Knowing how to prune your blueberry bush is easy once you realize you are growing the bush for fruit production and not just ornamental purposes.
Fruiting plants tend to look a little spindly in the beginning of the season but this allows the blueberry bush to concentrate on producing fruit and not a landscape ornamental look, full of leaves and vegetation. Although a good pruning of your blueberry bushes will cause it to fill in nicely the crop will be far better when following some simple tips of what to look for and how to effectively prune your blueberry bush.
We’ve chose to refer to a video, Pruning Blueberry Bushes, from the the University of Maine for reference; because of the climate and easy to understand steps. Here’s a few things to remember when you prune your blueberry bush:
- Start to trim or prune your blueberry bush when the leaves fall off, October – November, so you can see old or dead canes. You may also prune blueberry bushes anytime in the dormant season, end of December – early/late March.
- Remove about 25%-30% of the bush and cross branching to open up for aerating. Most of this will be removed from the middle of the plant.
- When pruning your blueberry bush remember to remove the weaker new canes and a couple of older canes so that they are being replaced by the new, strong canes.

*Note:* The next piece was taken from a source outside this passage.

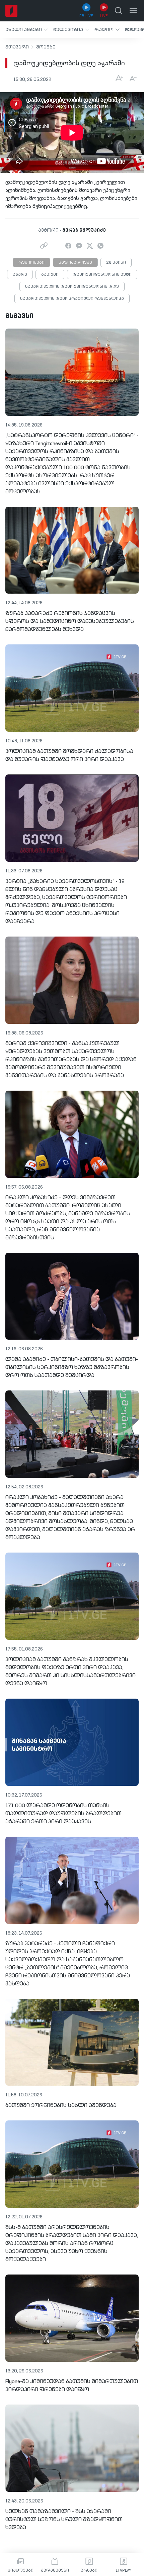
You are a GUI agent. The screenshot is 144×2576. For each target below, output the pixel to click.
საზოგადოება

- A mature blueberry bush will have 6-12 canes coming from the base of the plant which sustains the upright structure and fruiting of the bush. Mature bushes with 6-12 canes will have canes that range from 1 – 6 years old
- Moving to the top of your blueberry bush you want to trim out some of the shoots. You’ll want to leave the strong, good length lateral branches that have fruiting buds at the tip (tear drop shape) and vegetative buds at the base.